# Difference between revisions of "2005 AMC 10B Problems/Problem 18"

## Problem

All of David's telephone numbers have the form $555-abc-defg$, where $a$, $b$, $c$, $d$, $e$, $f$, and $g$ are distinct digits and in increasing order, and none is either $0$ or $1$. How many different telephone numbers can David have?
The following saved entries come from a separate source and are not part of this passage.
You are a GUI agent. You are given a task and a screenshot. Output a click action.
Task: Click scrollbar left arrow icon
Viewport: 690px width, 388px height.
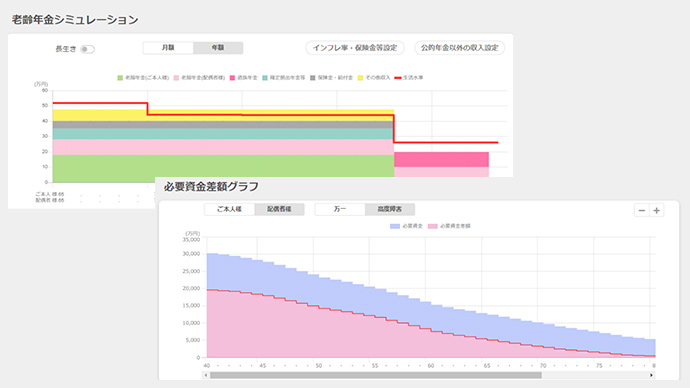click(206, 375)
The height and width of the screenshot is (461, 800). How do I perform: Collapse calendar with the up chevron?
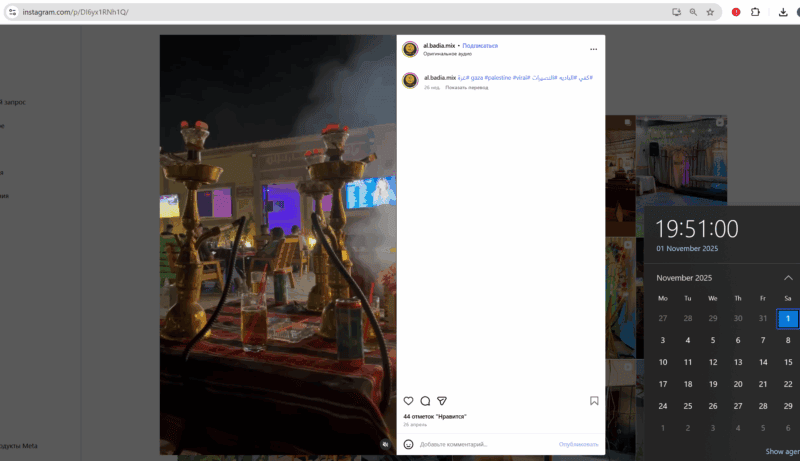coord(788,277)

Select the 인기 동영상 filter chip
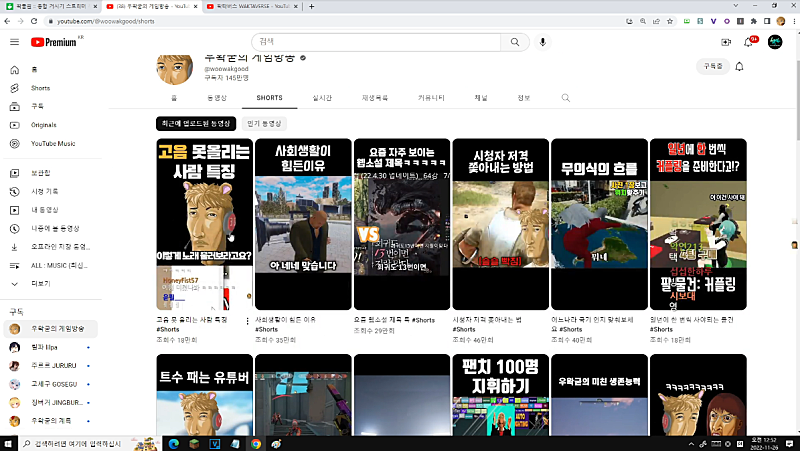tap(266, 123)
$\mathrm{(A)} 1 \qquad \mathrm{(B)} 2 \qquad \mathrm{(C)} 7 \qquad \mathrm{(D)} 8 \qquad \mathrm{(E)} 9$

## Solution

The only digits available to use in the phone number are $2$, $3$, $4$, $5$, $6$, $7$, $8$, and $9$. There are only $7$ spots left among the $8$ numbers, so we need to find the number of ways to choose $7$ numbers from $8$. The answer is just $\dbinom{8}{7}=\dfrac{8!}{7!\,(8-7)!}=\boxed{\mathrm{(D)}\ 8}$

Alternatively, we could just choose $1$ out of the $8$ numbers not to be used. There are obviously $\boxed{8}$ ways to do so.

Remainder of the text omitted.